§ What the task requires: From the passage below about Australia's 2021 census, copy word for word the part between "This census took" and "before the pandemic.", inclusive.

§ Extract to read:

⁂

Indian Australian family: Image Source: @CANVA
Indian Australian family: Image Source: @CANVA

This census took place in August 2021, during the height of Covid-19 restrictions and lockdowns. According to the census, more than a million new migrants have arrived in Australia since 2017; but about 80% of them arrived before the pandemic.

David Gruen, the Chief Statistician of the Australian Bureau of Statistics, told the media:

“The census was conducted at an unprecedented time in Australia’s history and provides a unique snapshot of the population during the Covid-19 pandemic, which is different from previous censuses.”

⁂

§ Exercise data:
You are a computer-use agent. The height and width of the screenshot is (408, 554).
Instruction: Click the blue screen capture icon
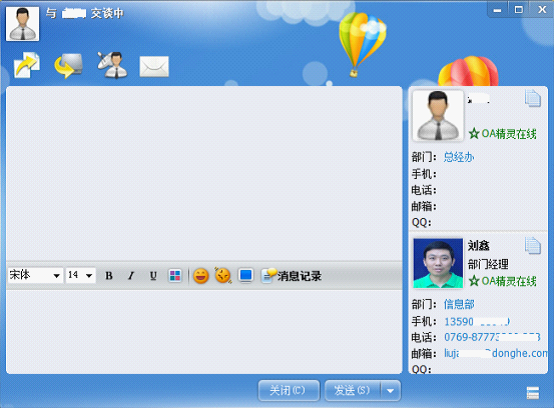pyautogui.click(x=246, y=276)
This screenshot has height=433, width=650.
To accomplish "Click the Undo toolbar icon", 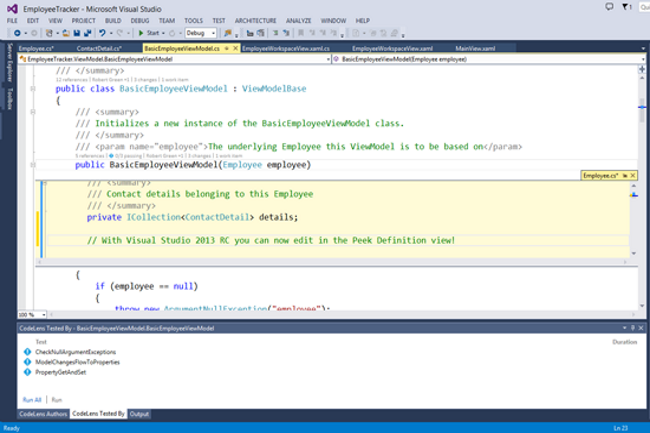I will coord(103,33).
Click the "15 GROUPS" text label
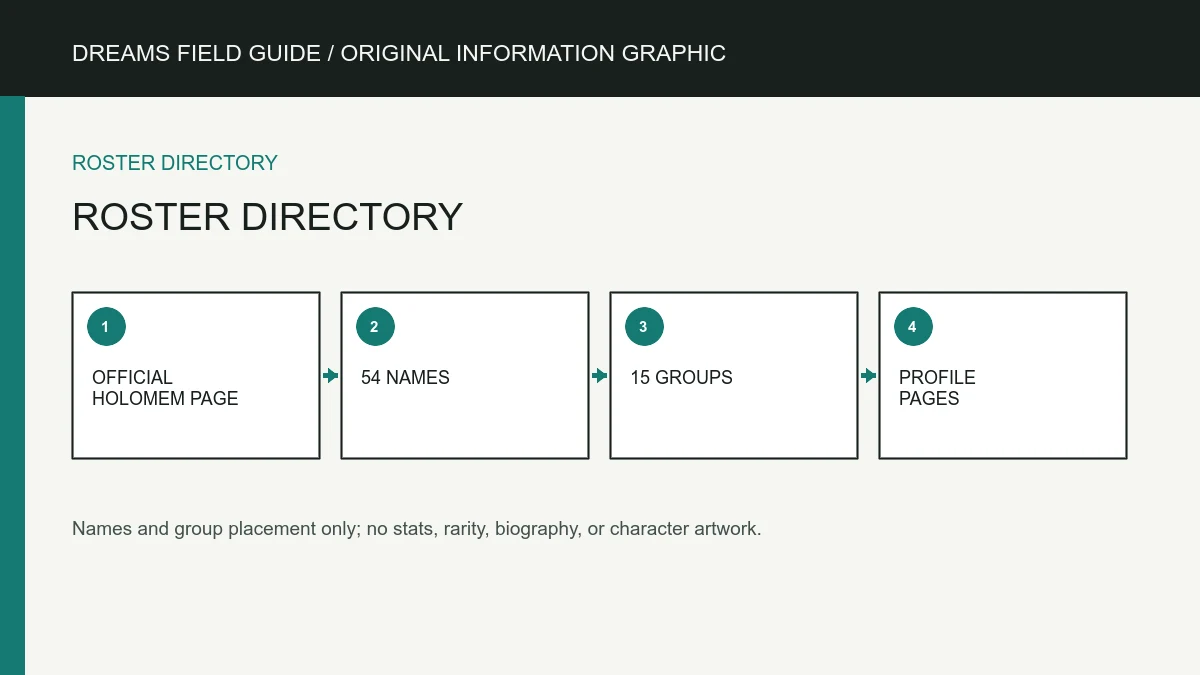1200x675 pixels. [x=681, y=378]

⁂

§ Answer to this problem:
This census took place in August 2021, during the height of Covid-19 restrictions and lockdowns. According to the census, more than a million new migrants have arrived in Australia since 2017; but about 80% of them arrived before the pandemic.